Ask just about any citizen from any democracy, past or present, and they will describe virtually the same scene: government is plagued by scandals, overrun with opportunists, stalemated by rhetoric, and laughably ineffective at making substantial progress.

The rare occasions when it all appears to be working are brought to crashing halts by new election terms or unforeseen challenges.

Therefore, you can never look at a democracy and say, “Ok, perfect! We’ve accomplished it!”

Democracies never ‘arrive’ or ‘finish’; they cannot achieve a state of completion or prove themselves in a moment of final reckoning.

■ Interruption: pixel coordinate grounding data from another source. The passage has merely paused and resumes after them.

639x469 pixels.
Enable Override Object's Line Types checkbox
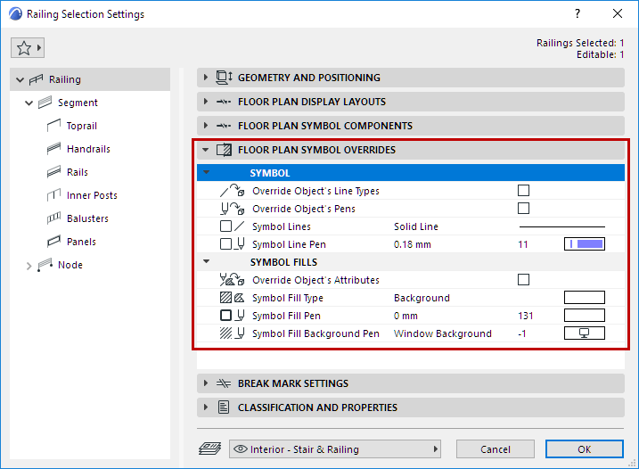(523, 191)

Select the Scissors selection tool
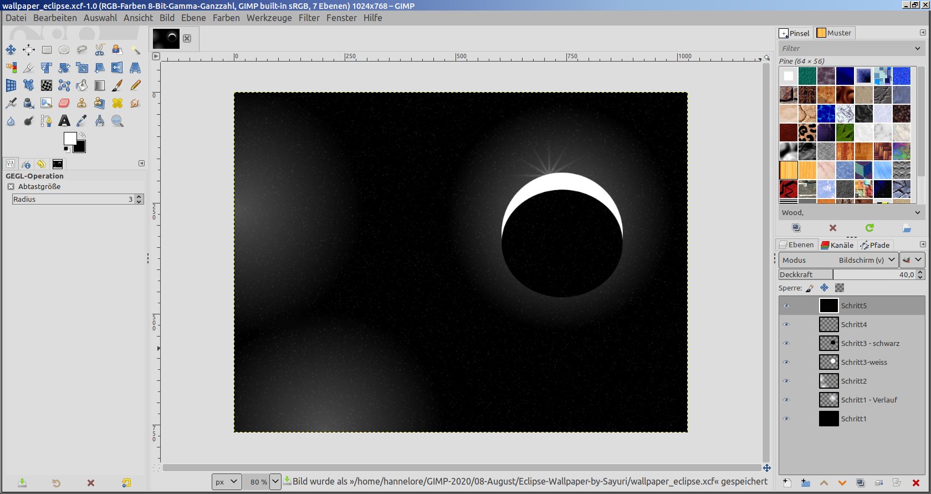[x=100, y=50]
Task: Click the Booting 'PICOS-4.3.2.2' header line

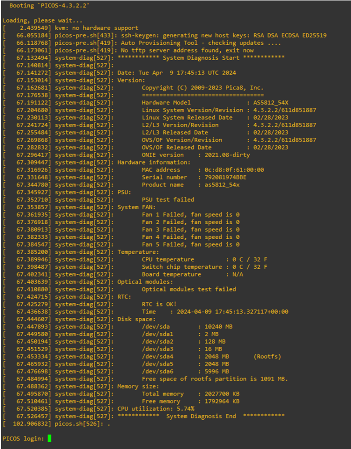Action: click(x=51, y=6)
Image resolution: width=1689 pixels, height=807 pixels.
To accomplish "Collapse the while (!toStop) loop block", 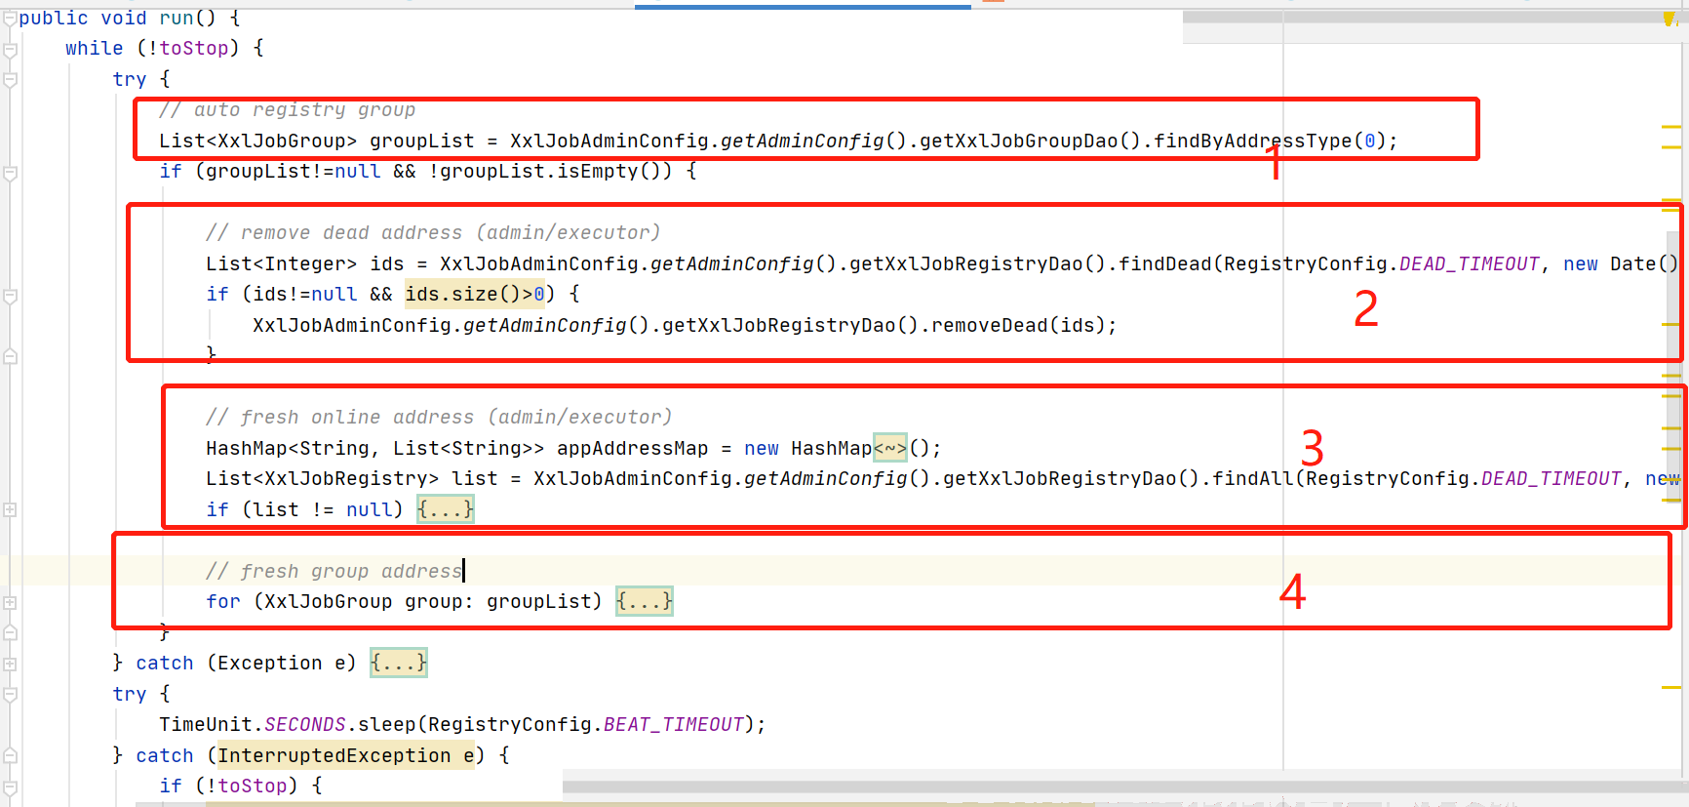I will click(x=10, y=49).
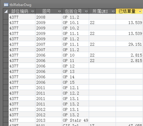143x126 pixels.
Task: Open the 部位编码 column filter dropdown
Action: click(x=33, y=11)
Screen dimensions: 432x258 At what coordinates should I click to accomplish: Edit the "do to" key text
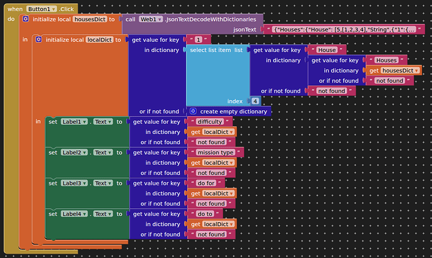pyautogui.click(x=205, y=214)
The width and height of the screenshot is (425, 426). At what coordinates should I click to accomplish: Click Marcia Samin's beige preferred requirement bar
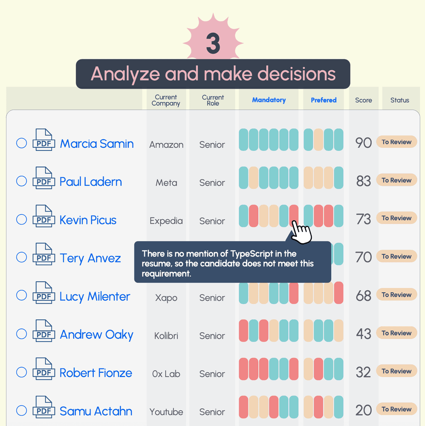pyautogui.click(x=318, y=140)
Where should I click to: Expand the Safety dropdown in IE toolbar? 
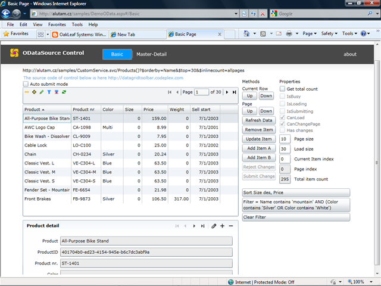[x=329, y=34]
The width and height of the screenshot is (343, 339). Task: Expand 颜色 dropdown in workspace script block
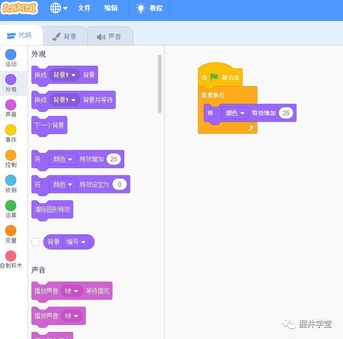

Not only is their leadership always in flux, they are constantly trying to make sense of themselves in an ever-changing geopolitical theatre. One botched, jumbled move after another, democracies just keep trudging through their own debris.

The consequence of all this is that democracies are inherently disillusioning - they are, at any given moment, greatly disappointing. But the messiness of democratic life is also the secret of its resilience.

Even though the day-to-day fracas of political squabbling appears to be a farce, established democracies are incredibly adaptive organisms. They somehow bounce back from crisis and setback with remarkable (and haplessly chaotic) agility.

Runciman argues that the Achilles heel of democracy is the confidence that democracies generate about themselves.

Consider: Democracies look like they are in a constant state of crisis, but still they manage to overcome crises as they come. Every time a democracy weathers a crisis, it survives to face another one. Democratic crisis thus becomes an expected and normalized way of life, and with this expectancy comes complacency.

In a democracy, complacency is really just a manifestation of confidence: even though politics is a mess, we’re convinced that we’ll make it through anyway (after all, we’ve made it through everything so far).

Democracies are a paradox: in the immediate context they usually look like a den of dysfunctional crooks and swindlers, but in the long view of history they just keep puttering right along, weathering one crisis after another.

In other words, democracy seems to breed disinterest in itself: Citizens need to have confidence in democracy if it is to function at all. And the longer a democracy functions, the more confidence citizens have in it. But the more confidence citizens have, the less inclined they are to pay attention to the affairs of their state. This is the confidence trap.

The danger is not that we don’t believe in democracy enough. The danger is that we believe in it too much.

After all, democratic society hasn’t collapsed yet, so why bother paying attention to it now?